◆ PROMPT: Restating the records exactly is the whole task.

*** RAW DATA Section Begins ***

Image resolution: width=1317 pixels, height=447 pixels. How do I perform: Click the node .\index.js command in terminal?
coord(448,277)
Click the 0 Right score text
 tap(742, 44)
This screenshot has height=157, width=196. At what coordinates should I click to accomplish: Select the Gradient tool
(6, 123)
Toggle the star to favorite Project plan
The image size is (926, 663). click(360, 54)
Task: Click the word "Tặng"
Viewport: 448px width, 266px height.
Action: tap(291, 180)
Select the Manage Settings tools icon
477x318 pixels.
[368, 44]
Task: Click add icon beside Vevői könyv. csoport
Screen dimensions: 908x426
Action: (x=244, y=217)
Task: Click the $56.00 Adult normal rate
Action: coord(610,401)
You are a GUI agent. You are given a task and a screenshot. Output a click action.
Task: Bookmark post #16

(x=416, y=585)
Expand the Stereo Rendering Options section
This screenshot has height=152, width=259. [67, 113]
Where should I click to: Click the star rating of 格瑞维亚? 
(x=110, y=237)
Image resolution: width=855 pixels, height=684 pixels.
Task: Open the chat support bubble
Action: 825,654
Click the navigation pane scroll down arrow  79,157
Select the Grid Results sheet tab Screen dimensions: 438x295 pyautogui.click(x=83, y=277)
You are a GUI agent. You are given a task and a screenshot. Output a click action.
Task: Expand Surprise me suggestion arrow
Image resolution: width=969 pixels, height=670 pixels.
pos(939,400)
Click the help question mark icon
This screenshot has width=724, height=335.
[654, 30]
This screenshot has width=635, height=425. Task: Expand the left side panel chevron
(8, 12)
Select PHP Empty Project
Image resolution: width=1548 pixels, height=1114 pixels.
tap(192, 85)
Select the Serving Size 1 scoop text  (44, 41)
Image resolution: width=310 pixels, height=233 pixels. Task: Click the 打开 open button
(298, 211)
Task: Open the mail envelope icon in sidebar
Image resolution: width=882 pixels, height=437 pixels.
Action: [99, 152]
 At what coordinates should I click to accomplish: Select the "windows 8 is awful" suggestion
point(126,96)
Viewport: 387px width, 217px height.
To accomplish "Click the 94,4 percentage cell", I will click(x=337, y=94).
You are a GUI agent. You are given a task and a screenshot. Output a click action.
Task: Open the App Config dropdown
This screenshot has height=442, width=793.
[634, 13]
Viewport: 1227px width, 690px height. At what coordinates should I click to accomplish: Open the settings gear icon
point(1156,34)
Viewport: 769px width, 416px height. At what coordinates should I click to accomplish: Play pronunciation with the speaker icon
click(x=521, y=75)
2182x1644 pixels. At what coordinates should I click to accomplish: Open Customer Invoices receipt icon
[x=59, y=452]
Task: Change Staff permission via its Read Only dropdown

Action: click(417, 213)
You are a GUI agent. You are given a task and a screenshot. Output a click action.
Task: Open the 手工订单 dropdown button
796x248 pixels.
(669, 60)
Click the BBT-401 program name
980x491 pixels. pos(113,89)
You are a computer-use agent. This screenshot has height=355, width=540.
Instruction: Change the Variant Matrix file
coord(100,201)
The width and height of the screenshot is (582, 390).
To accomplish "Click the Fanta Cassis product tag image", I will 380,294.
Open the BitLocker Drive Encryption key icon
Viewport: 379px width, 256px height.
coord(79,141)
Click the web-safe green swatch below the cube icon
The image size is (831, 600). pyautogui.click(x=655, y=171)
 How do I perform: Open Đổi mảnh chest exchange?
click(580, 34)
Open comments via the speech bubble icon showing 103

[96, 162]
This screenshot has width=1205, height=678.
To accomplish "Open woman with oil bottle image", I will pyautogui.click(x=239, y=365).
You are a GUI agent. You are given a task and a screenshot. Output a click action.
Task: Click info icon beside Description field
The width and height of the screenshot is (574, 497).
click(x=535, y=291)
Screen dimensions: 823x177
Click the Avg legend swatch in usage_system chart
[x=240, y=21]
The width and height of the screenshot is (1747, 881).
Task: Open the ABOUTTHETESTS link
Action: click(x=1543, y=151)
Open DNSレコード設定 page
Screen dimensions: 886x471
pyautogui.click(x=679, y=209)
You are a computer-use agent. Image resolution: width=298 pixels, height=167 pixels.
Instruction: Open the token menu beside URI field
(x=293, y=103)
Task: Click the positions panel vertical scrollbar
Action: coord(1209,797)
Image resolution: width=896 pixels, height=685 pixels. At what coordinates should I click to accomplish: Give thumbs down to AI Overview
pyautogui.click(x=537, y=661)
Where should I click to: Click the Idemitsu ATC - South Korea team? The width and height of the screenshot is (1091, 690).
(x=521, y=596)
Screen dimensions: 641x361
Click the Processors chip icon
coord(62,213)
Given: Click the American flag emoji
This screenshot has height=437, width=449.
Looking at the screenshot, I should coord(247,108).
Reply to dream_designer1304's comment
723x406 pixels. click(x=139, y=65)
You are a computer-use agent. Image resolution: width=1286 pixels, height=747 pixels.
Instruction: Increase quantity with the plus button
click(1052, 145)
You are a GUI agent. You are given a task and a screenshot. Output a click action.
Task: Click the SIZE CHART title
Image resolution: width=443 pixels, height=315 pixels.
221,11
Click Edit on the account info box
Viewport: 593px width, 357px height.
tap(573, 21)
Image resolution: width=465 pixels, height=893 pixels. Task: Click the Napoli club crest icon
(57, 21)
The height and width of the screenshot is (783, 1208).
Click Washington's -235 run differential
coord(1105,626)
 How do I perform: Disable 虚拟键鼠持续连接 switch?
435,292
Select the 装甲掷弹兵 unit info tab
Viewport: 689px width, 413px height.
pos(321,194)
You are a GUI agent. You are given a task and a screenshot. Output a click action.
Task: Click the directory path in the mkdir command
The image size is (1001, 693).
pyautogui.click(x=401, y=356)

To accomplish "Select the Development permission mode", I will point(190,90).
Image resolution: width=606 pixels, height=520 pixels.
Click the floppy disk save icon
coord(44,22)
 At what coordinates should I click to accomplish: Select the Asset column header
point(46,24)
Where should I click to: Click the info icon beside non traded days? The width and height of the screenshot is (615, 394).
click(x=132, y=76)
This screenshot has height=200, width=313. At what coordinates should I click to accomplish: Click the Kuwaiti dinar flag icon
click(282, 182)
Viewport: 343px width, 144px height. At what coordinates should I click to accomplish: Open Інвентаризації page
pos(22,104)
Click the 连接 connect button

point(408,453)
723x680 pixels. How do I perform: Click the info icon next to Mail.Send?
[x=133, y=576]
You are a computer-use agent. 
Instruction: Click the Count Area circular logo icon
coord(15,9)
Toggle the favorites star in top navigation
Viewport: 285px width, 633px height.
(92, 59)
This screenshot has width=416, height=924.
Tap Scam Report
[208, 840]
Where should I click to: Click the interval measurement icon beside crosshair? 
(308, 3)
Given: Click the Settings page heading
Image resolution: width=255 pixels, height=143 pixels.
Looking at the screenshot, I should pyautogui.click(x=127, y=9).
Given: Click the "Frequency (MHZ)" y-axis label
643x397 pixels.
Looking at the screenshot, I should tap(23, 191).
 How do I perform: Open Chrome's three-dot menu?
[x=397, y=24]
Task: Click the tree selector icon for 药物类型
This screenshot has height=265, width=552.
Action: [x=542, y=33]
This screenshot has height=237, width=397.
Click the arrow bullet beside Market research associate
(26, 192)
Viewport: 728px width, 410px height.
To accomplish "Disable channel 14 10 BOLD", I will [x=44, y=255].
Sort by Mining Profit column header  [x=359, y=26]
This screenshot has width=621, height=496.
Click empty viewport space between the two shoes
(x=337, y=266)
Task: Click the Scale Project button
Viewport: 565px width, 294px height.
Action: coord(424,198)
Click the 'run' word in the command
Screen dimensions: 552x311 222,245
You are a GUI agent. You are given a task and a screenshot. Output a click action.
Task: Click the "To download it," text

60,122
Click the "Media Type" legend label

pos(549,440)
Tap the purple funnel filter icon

*** RAW DATA Section Ends ***

◆ EXERCISE ANSWER:
Image resolution: width=1317 pixels, height=447 pixels. How do I perform: Click the node .\index.js command in terminal?
coord(448,277)
Click the 0 Right score text
 tap(742, 44)
This screenshot has height=157, width=196. At what coordinates should I click to accomplish: Select the Gradient tool
(6, 123)
Toggle the star to favorite Project plan
The image size is (926, 663). click(360, 54)
Task: Click the word "Tặng"
Viewport: 448px width, 266px height.
Action: tap(291, 180)
Select the Manage Settings tools icon
477x318 pixels.
[368, 44]
Task: Click add icon beside Vevői könyv. csoport
Screen dimensions: 908x426
Action: (x=244, y=217)
Task: Click the $56.00 Adult normal rate
Action: coord(610,401)
You are a GUI agent. You are given a task and a screenshot. Output a click action.
Task: Bookmark post #16

(x=416, y=585)
Expand the Stereo Rendering Options section
This screenshot has height=152, width=259. [67, 113]
Where should I click to: Click the star rating of 格瑞维亚? 
(x=110, y=237)
Image resolution: width=855 pixels, height=684 pixels.
Task: Open the chat support bubble
Action: 825,654
Click the navigation pane scroll down arrow  79,157
Select the Grid Results sheet tab Screen dimensions: 438x295 pyautogui.click(x=83, y=277)
You are a GUI agent. You are given a task and a screenshot. Output a click action.
Task: Expand Surprise me suggestion arrow
Image resolution: width=969 pixels, height=670 pixels.
pos(939,400)
Click the help question mark icon
This screenshot has width=724, height=335.
[654, 30]
This screenshot has width=635, height=425. Task: Expand the left side panel chevron
(8, 12)
Select PHP Empty Project
Image resolution: width=1548 pixels, height=1114 pixels.
tap(192, 85)
Select the Serving Size 1 scoop text  (44, 41)
Image resolution: width=310 pixels, height=233 pixels. Task: Click the 打开 open button
(298, 211)
Task: Open the mail envelope icon in sidebar
Image resolution: width=882 pixels, height=437 pixels.
Action: [99, 152]
 At what coordinates should I click to accomplish: Select the "windows 8 is awful" suggestion
point(126,96)
Viewport: 387px width, 217px height.
To accomplish "Click the 94,4 percentage cell", I will click(x=337, y=94).
You are a GUI agent. You are given a task and a screenshot. Output a click action.
Task: Open the App Config dropdown
This screenshot has height=442, width=793.
[634, 13]
Viewport: 1227px width, 690px height. At what coordinates should I click to accomplish: Open the settings gear icon
point(1156,34)
Viewport: 769px width, 416px height. At what coordinates should I click to accomplish: Play pronunciation with the speaker icon
click(x=521, y=75)
2182x1644 pixels. At what coordinates should I click to accomplish: Open Customer Invoices receipt icon
[x=59, y=452]
Task: Change Staff permission via its Read Only dropdown

Action: click(417, 213)
You are a GUI agent. You are given a task and a screenshot. Output a click action.
Task: Open the 手工订单 dropdown button
796x248 pixels.
(669, 60)
Click the BBT-401 program name
980x491 pixels. pos(113,89)
You are a computer-use agent. This screenshot has height=355, width=540.
Instruction: Change the Variant Matrix file
coord(100,201)
The width and height of the screenshot is (582, 390).
To accomplish "Click the Fanta Cassis product tag image", I will 380,294.
Open the BitLocker Drive Encryption key icon
Viewport: 379px width, 256px height.
coord(79,141)
Click the web-safe green swatch below the cube icon
The image size is (831, 600). pyautogui.click(x=655, y=171)
 How do I perform: Open Đổi mảnh chest exchange?
click(580, 34)
Open comments via the speech bubble icon showing 103

[96, 162]
This screenshot has width=1205, height=678.
To accomplish "Open woman with oil bottle image", I will pyautogui.click(x=239, y=365).
You are a GUI agent. You are given a task and a screenshot. Output a click action.
Task: Click info icon beside Description field
The width and height of the screenshot is (574, 497).
click(x=535, y=291)
Screen dimensions: 823x177
Click the Avg legend swatch in usage_system chart
[x=240, y=21]
The width and height of the screenshot is (1747, 881).
Task: Open the ABOUTTHETESTS link
Action: click(x=1543, y=151)
Open DNSレコード設定 page
Screen dimensions: 886x471
pyautogui.click(x=679, y=209)
You are a computer-use agent. Image resolution: width=298 pixels, height=167 pixels.
Instruction: Open the token menu beside URI field
(x=293, y=103)
Task: Click the positions panel vertical scrollbar
Action: coord(1209,797)
Image resolution: width=896 pixels, height=685 pixels. At what coordinates should I click to accomplish: Give thumbs down to AI Overview
pyautogui.click(x=537, y=661)
Where should I click to: Click the Idemitsu ATC - South Korea team? The width and height of the screenshot is (1091, 690).
(x=521, y=596)
Screen dimensions: 641x361
Click the Processors chip icon
coord(62,213)
Given: Click the American flag emoji
This screenshot has height=437, width=449.
Looking at the screenshot, I should coord(247,108).
Reply to dream_designer1304's comment
723x406 pixels. click(x=139, y=65)
You are a computer-use agent. Image resolution: width=1286 pixels, height=747 pixels.
Instruction: Increase quantity with the plus button
click(1052, 145)
You are a GUI agent. You are given a task and a screenshot. Output a click action.
Task: Click the SIZE CHART title
Image resolution: width=443 pixels, height=315 pixels.
221,11
Click Edit on the account info box
Viewport: 593px width, 357px height.
tap(573, 21)
Image resolution: width=465 pixels, height=893 pixels. Task: Click the Napoli club crest icon
(57, 21)
The height and width of the screenshot is (783, 1208).
Click Washington's -235 run differential
coord(1105,626)
 How do I perform: Disable 虚拟键鼠持续连接 switch?
435,292
Select the 装甲掷弹兵 unit info tab
Viewport: 689px width, 413px height.
pos(321,194)
You are a GUI agent. You are given a task and a screenshot. Output a click action.
Task: Click the directory path in the mkdir command
The image size is (1001, 693).
pyautogui.click(x=401, y=356)

To accomplish "Select the Development permission mode", I will point(190,90).
Image resolution: width=606 pixels, height=520 pixels.
Click the floppy disk save icon
coord(44,22)
 At what coordinates should I click to accomplish: Select the Asset column header
point(46,24)
Where should I click to: Click the info icon beside non traded days? The width and height of the screenshot is (615, 394).
click(x=132, y=76)
This screenshot has height=200, width=313. At what coordinates should I click to accomplish: Click the Kuwaiti dinar flag icon
click(282, 182)
Viewport: 343px width, 144px height. At what coordinates should I click to accomplish: Open Інвентаризації page
pos(22,104)
Click the 连接 connect button

point(408,453)
723x680 pixels. How do I perform: Click the info icon next to Mail.Send?
[x=133, y=576]
You are a computer-use agent. 
Instruction: Click the Count Area circular logo icon
coord(15,9)
Toggle the favorites star in top navigation
Viewport: 285px width, 633px height.
(92, 59)
This screenshot has width=416, height=924.
Tap Scam Report
[208, 840]
Where should I click to: Click the interval measurement icon beside crosshair? 
(308, 3)
Given: Click the Settings page heading
Image resolution: width=255 pixels, height=143 pixels.
Looking at the screenshot, I should pyautogui.click(x=127, y=9).
Given: Click the "Frequency (MHZ)" y-axis label
643x397 pixels.
Looking at the screenshot, I should tap(23, 191).
 How do I perform: Open Chrome's three-dot menu?
[x=397, y=24]
Task: Click the tree selector icon for 药物类型
This screenshot has height=265, width=552.
Action: [x=542, y=33]
This screenshot has height=237, width=397.
Click the arrow bullet beside Market research associate
(26, 192)
Viewport: 728px width, 410px height.
To accomplish "Disable channel 14 10 BOLD", I will [x=44, y=255].
Sort by Mining Profit column header  [x=359, y=26]
This screenshot has width=621, height=496.
Click empty viewport space between the two shoes
(x=337, y=266)
Task: Click the Scale Project button
Viewport: 565px width, 294px height.
Action: coord(424,198)
Click the 'run' word in the command
Screen dimensions: 552x311 222,245
You are a GUI agent. You are given a task and a screenshot. Output a click action.
Task: Click the "To download it," text

60,122
Click the "Media Type" legend label

pos(549,440)
Tap the purple funnel filter icon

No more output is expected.